Delaying the process of decarbonising shipping will necessitate more drastic and disruptive steps in the future, the study predicts.
The extra impetus for action comes after the 70th meeting of the International Maritime Organization's Marine Environment Protection Committee, and adds to warnings from industry groups that inaction on the part of shipping will lead to the sector contributing a larger share of global carbon emissions in the future, making shipping a prime target for aggressive regulatory intervention.
Low Carbon Pathways 2050 explores potential future scenarios for a shipping industry that retains its current 2.33% share of global carbon emissions as society decarbonises. The target in the three scenarios within the report is to stabilise global mean temperature within two degrees of pre-industrial levels, a lower target than that of the COP21 Paris Agreement.

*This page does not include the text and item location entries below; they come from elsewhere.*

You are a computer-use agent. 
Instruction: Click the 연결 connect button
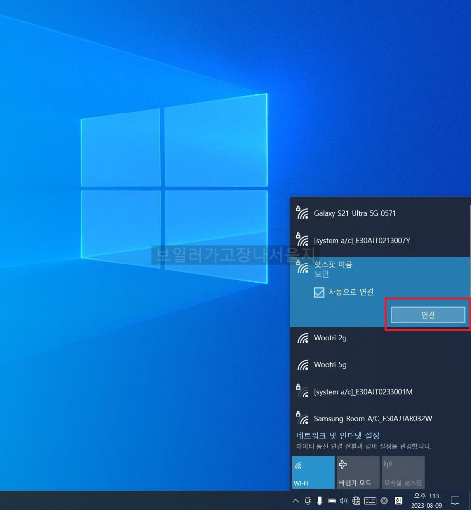[428, 315]
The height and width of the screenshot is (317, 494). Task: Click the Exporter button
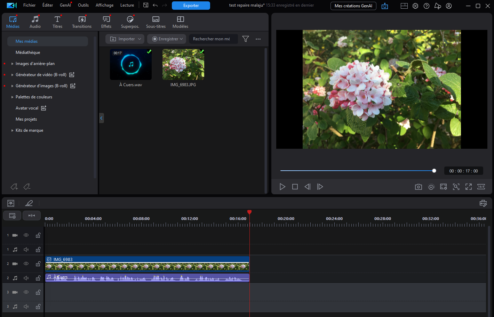click(x=191, y=6)

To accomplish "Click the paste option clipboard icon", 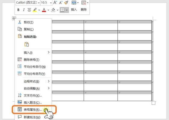I will click(x=27, y=44).
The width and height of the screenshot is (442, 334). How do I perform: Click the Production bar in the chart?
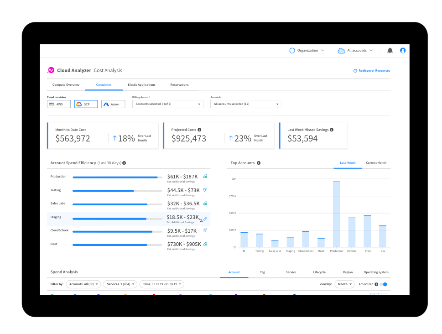click(x=336, y=214)
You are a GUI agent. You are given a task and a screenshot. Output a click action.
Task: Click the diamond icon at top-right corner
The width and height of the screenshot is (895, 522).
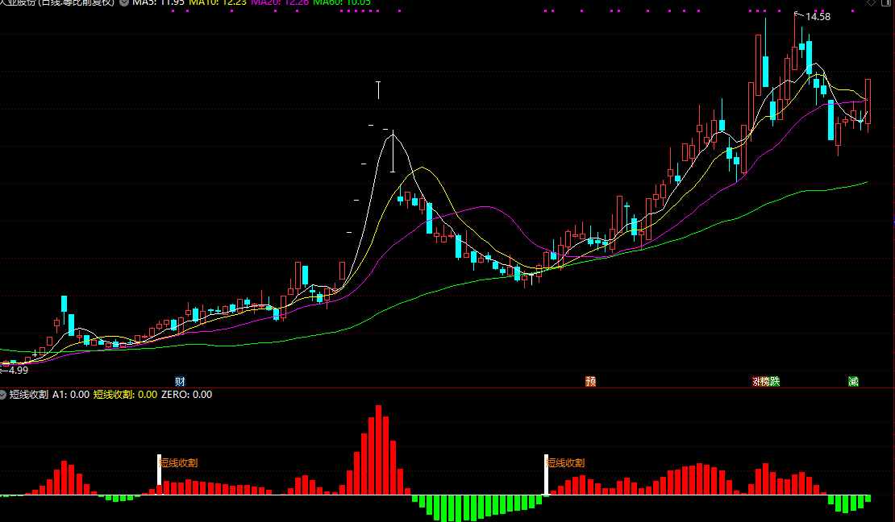(x=871, y=2)
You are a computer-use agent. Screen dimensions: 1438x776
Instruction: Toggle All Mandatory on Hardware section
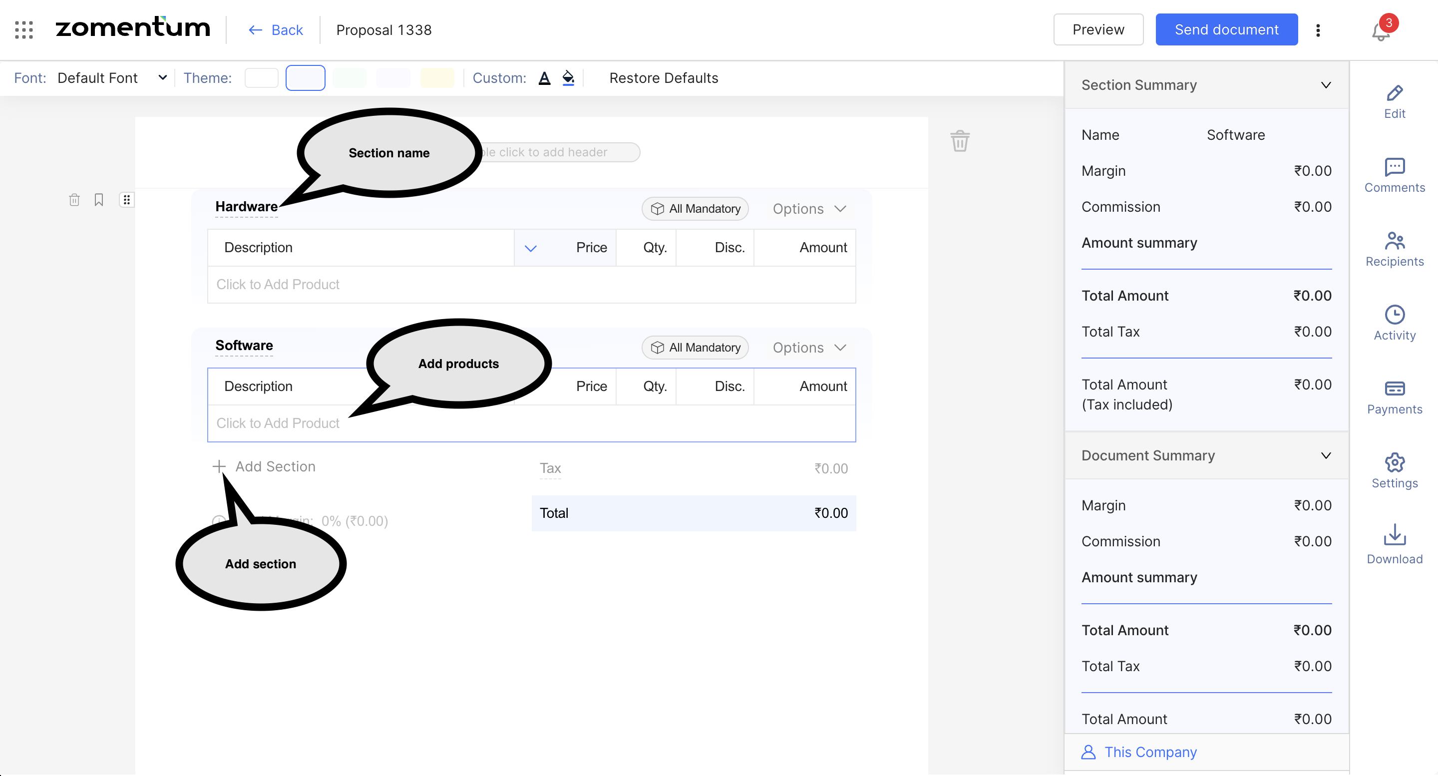click(695, 209)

Meeting that easier target through the adoption of alternative fuels and offsetting is possible, but will require major change to the industry, and needs to begin ‘imminently’, claims the report.
A decarbonising society will have lower demand for fossil fuels and so the demand for vessels to carry coal, oil and other hydrocarbons would fall, all of which is taken into account in the forecasting model. The behaviour of shipowners is also modelled, with fuel adoption tied to owners seeking to maximise profit.
As demand for fuel oils falls, so do their prices, thus increasing their cost competitiveness and slowing the migration away from heavy fuels and distillates. Over time however, refineries are expected to move away from creating fuel oils as demand falls, thus limiting supply.